Task details »
Copy out every line of these records word for word, leaving out the pictures.

[Recorded data]
begin
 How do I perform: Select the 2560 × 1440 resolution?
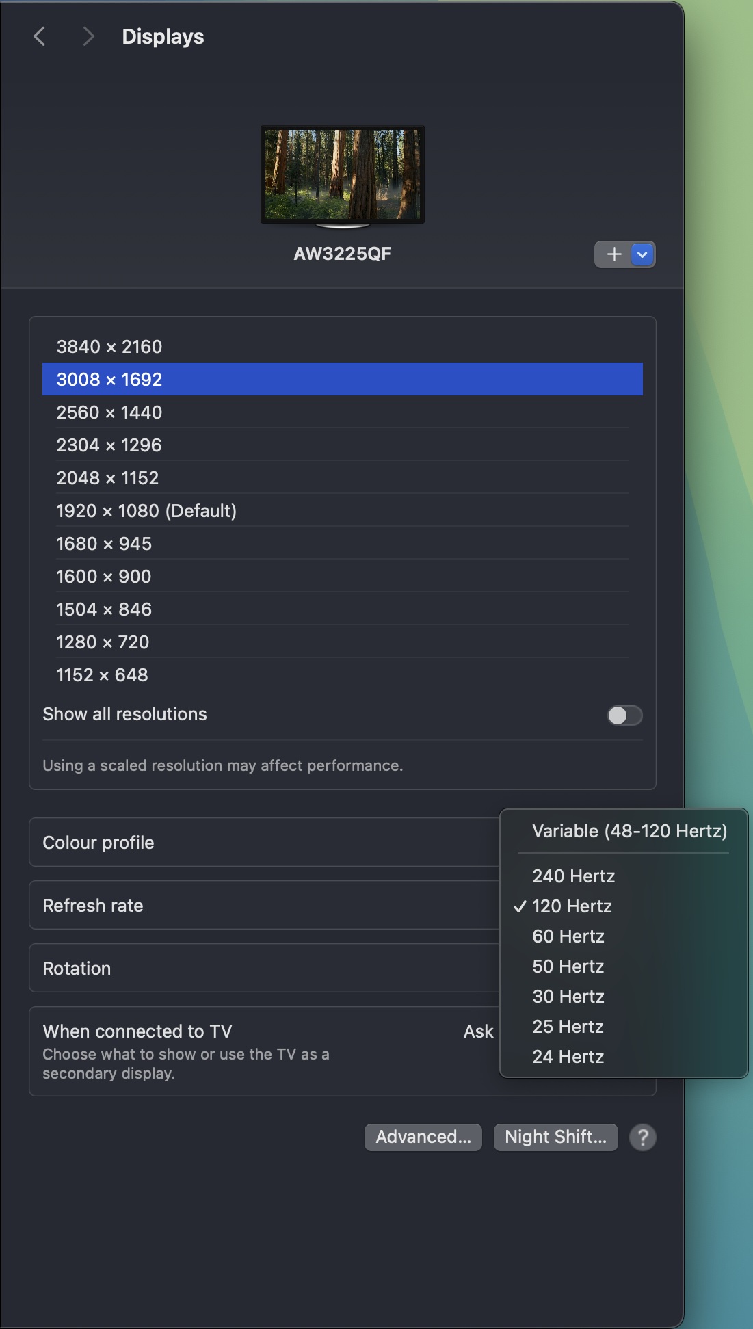pyautogui.click(x=109, y=412)
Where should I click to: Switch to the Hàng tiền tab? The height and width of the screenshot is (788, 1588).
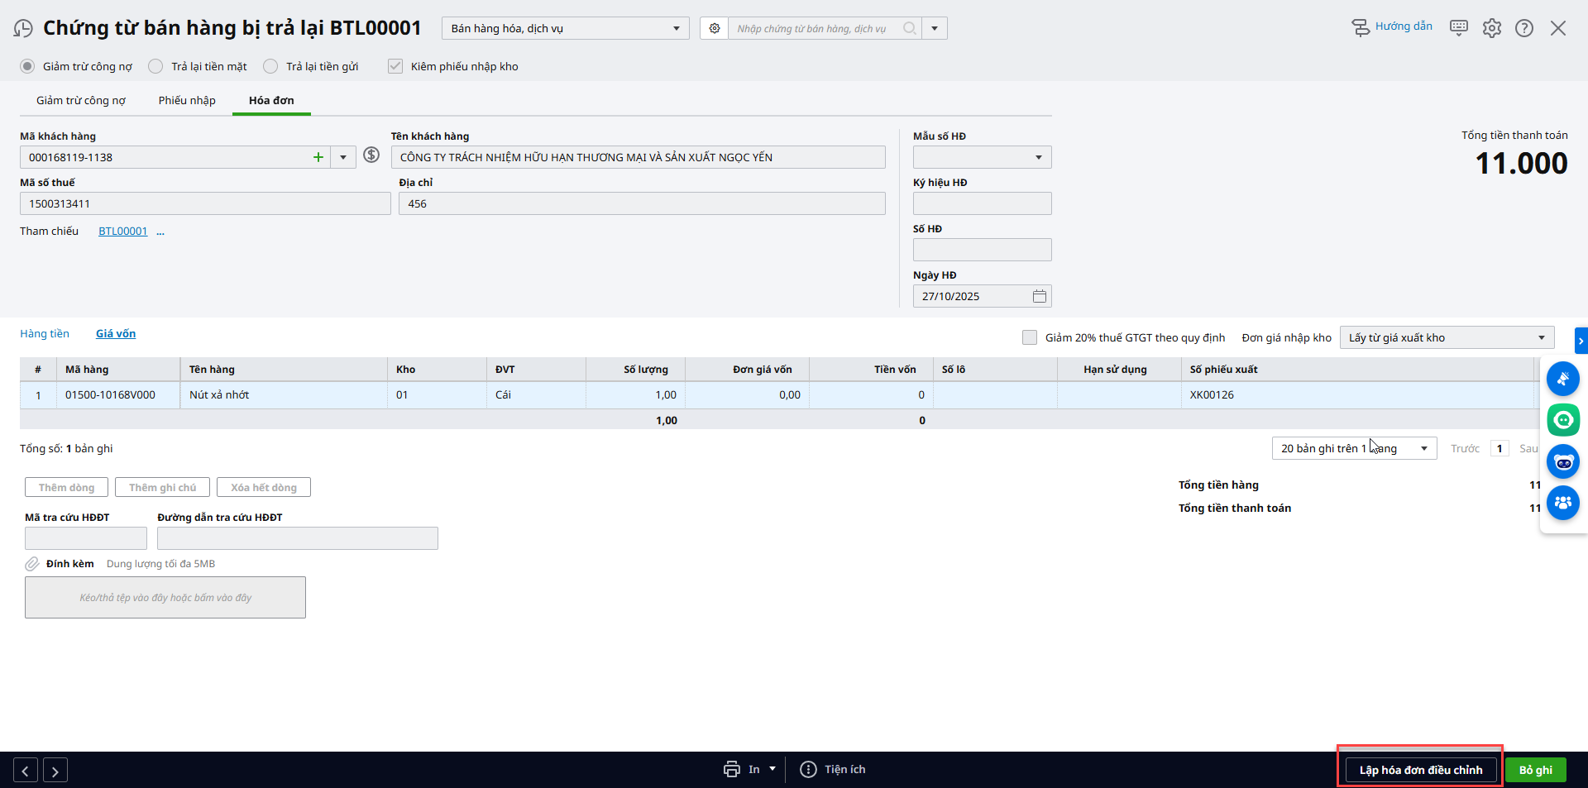click(x=45, y=334)
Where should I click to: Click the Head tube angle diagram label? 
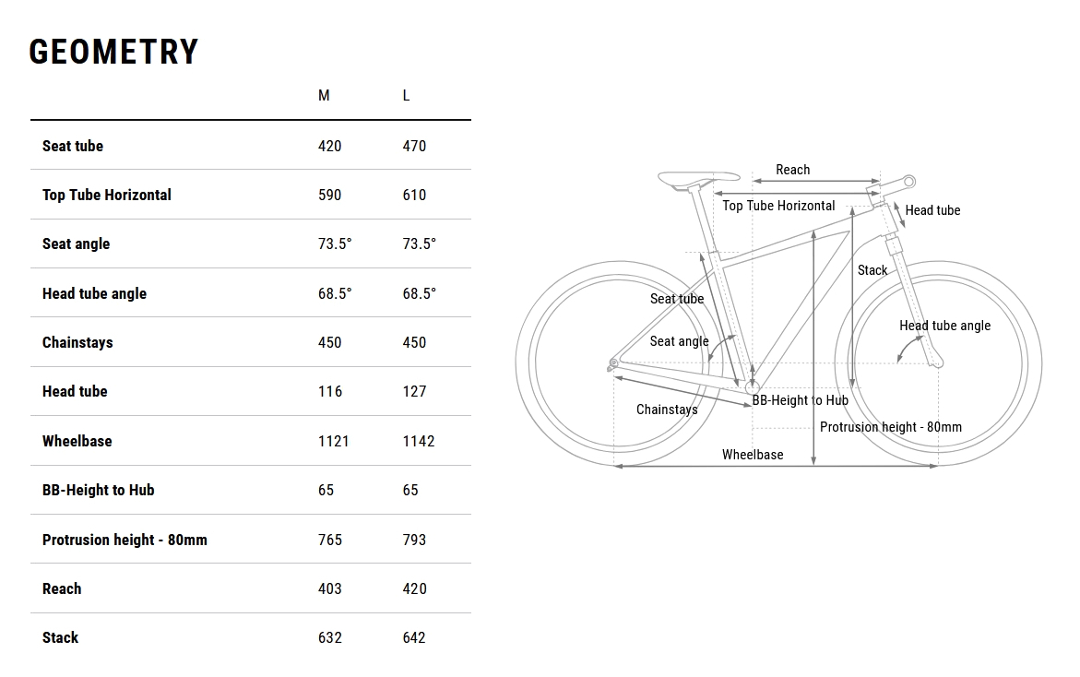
end
Answer to the exercise »
 How do I perform: Select the 2560 × 1440 resolution?
pyautogui.click(x=109, y=412)
Where should I click to: Switch to the Hàng tiền tab? The height and width of the screenshot is (788, 1588).
click(x=45, y=334)
Where should I click to: Click the Head tube angle diagram label? 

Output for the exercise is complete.